Dear Mrs. R-B.,
I understand willful ignorance. It’s a powerful thing – especially when it comes to our children. Heck, I spent a year denying that my baby girl had autism. So I get it. I really do.
But one day, something snaps. It has to. When you live with someone, love someone, PARENT someone, eventually the time comes when you see something that wakes you up – that drags you out of your bright shiny bubble of blissful ignorance. Something that just doesn’t sit right. Feel right. Can’t. Be. Right.
I find it hard – no, if I’m being honest I find it IMPOSSIBLE – to believe that in your daughter’s eleven years on this planet you haven’t had that moment yet. That moment just a split second before she plastered on that sweet, “Who me?” smile. That moment when you caught a glimpse of the face beneath the facade – the one that she shows to kids like my Katie. The ugliness beneath the “I’m so cool it hurts” exterior. Because, Mom? She is so cool that she hurts.
She plays with kids like mine for sport. She toys with the power that comes with your money, with your leniency, with the cool stuff that you buy her that serves as currency in elementary school. Currency that buys her not friends but minions who do her bidding lest they be her next target.
So it was in kindergarten when she asked the kids at a birthday party to raise their hands if they didn’t like the birthday girl.
So it was that two months ago, my baby girl finally – finally – came clean and told me about her insidious cruelty – her oh-so-crafty jibes, her just-under-the-radar manipulation.
So it is that her brand-new, begged for jacket – the one she simply had to have because she wanted so desperately to fit in – went abandoned after one wearing. So it was that I wouldn’t pull the story out of her until six months later when finally she could say to me, “You Know Who told everyone that it was SO last year as soon as I wore it. That she couldn’t believe I’d wear something so lame. But Mama, she’d worn one exactly like it the day before! I felt awful about it, but I just couldn’t take it anymore. I’m sorry.”
And so it is that I clean up mess after mess and try day after day to convince my girl that her worth – or God forbid lack thereof – cannot ever be determined by your daughter’s – or anyone else’s – opinion of her.
And so it is that my girl continues to swallow your girl’s shit and not tell me until days, weeks, months later. Because she thinks she has to.
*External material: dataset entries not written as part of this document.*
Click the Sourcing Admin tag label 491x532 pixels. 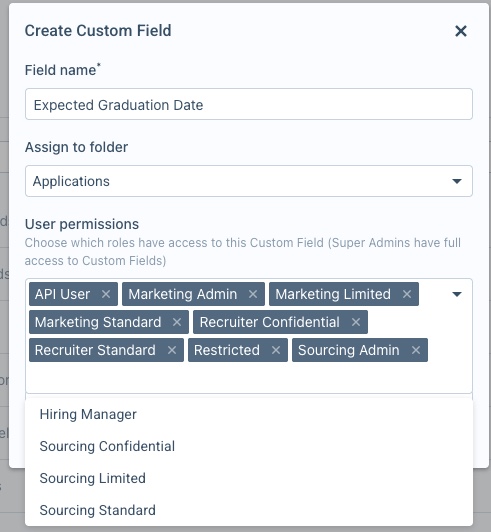pyautogui.click(x=348, y=350)
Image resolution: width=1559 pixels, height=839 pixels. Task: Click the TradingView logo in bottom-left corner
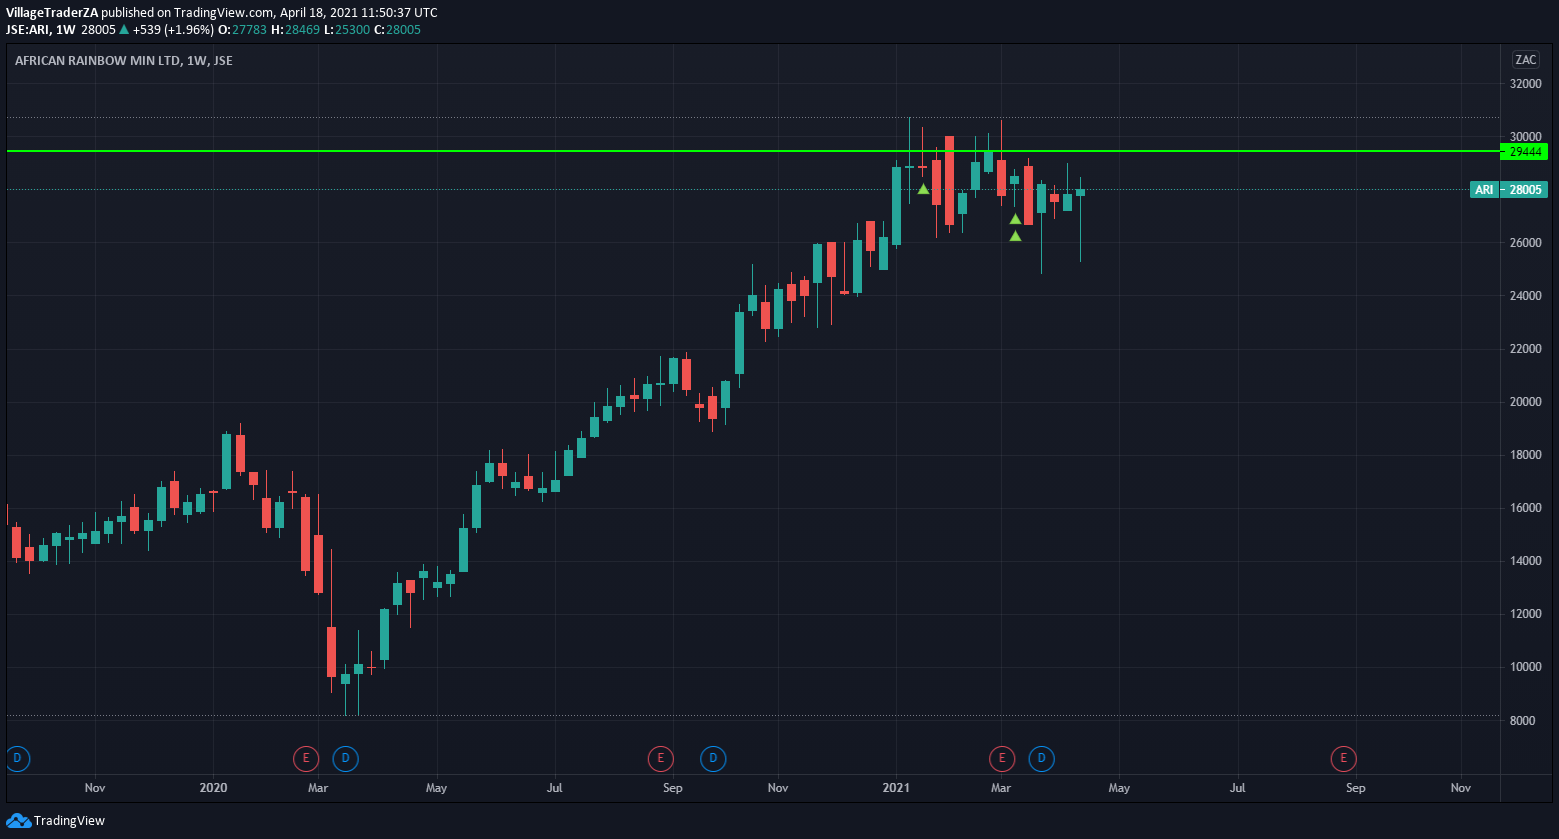55,820
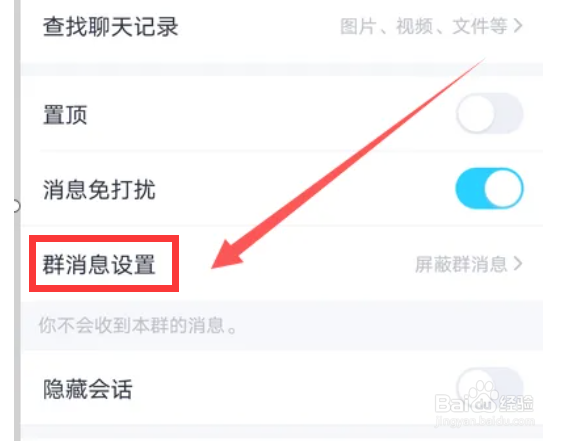Open 群消息设置 inside the red box
This screenshot has height=441, width=568.
[x=104, y=263]
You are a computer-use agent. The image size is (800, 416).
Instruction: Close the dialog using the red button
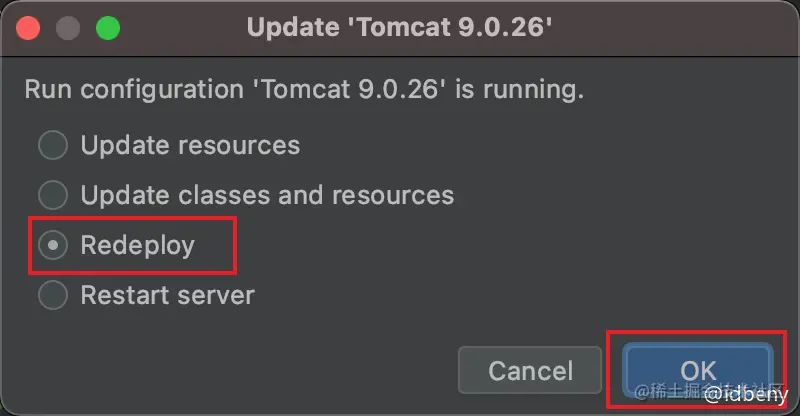tap(28, 28)

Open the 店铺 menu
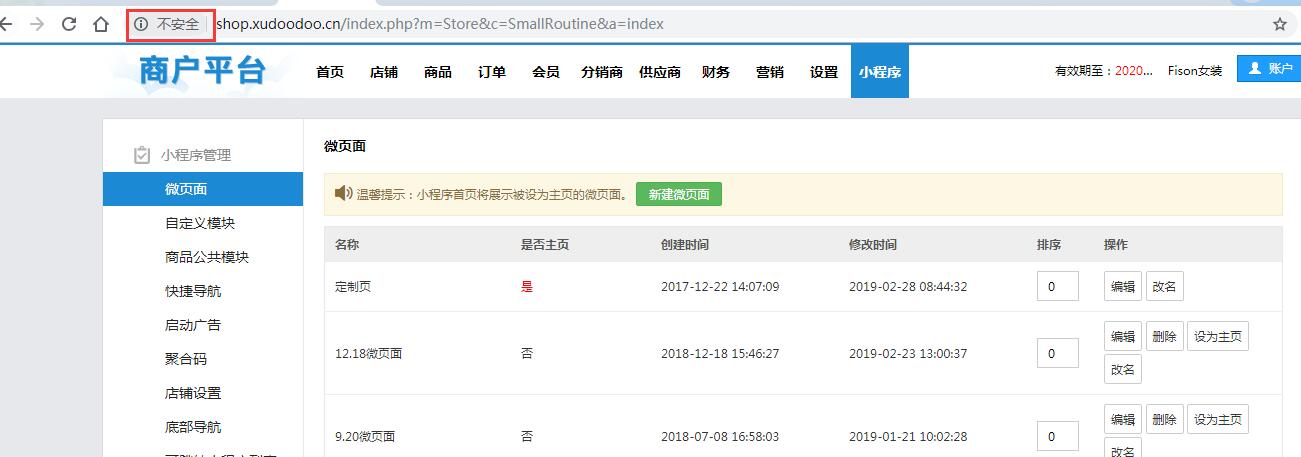pos(383,72)
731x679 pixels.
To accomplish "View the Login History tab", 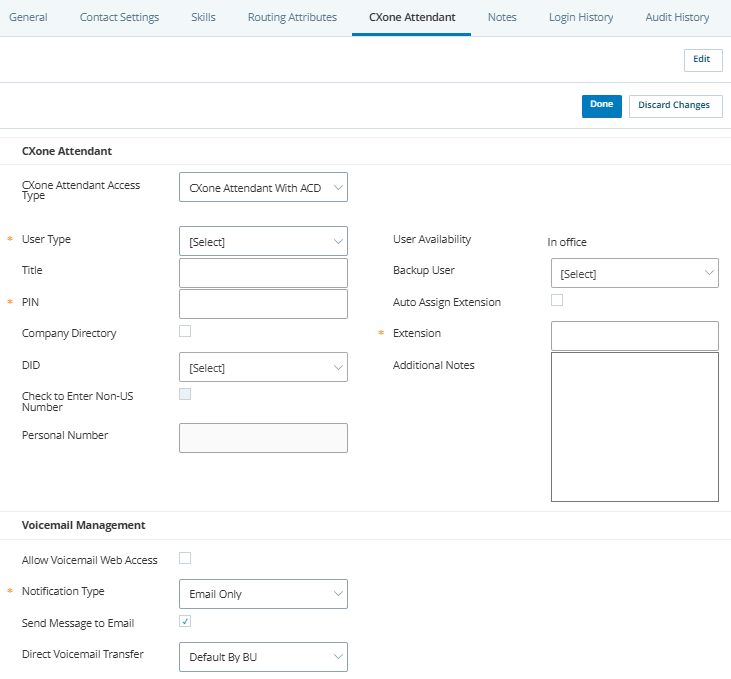I will 581,17.
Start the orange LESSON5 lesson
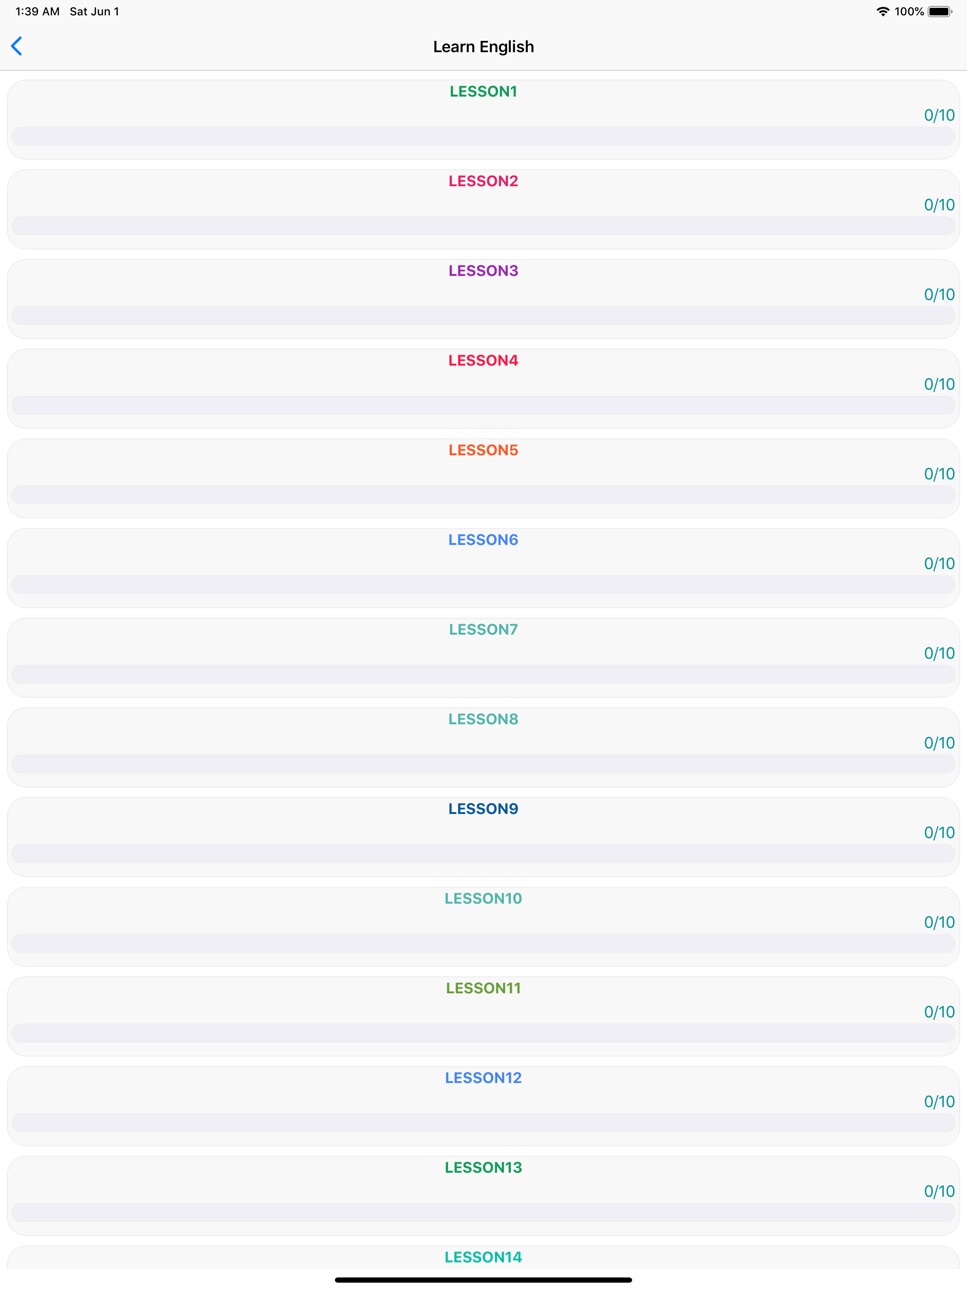 pyautogui.click(x=483, y=478)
Because everyone else around her thinks they have to.
Because a school can’t change a child whose parents don’t see who she is.
But how is it? How is it that every teacher and every parent and every kid knows what you don’t see? How is it possible that you have no idea how much pain your daughter leaves in her wake? How is it possible that you’ve NEVER caught her in the act of making someone’s life miserable when she spends so much time perfecting it?
She’s good. I get that. The teachers have told me just how good. But she’s eleven. And you’re her mom.
It’s time, Mrs. R-B. Please. Not just for Katie but for so many more like her who are bound to cross her path. Watch your child. Really watch. See what’s happening. Do something.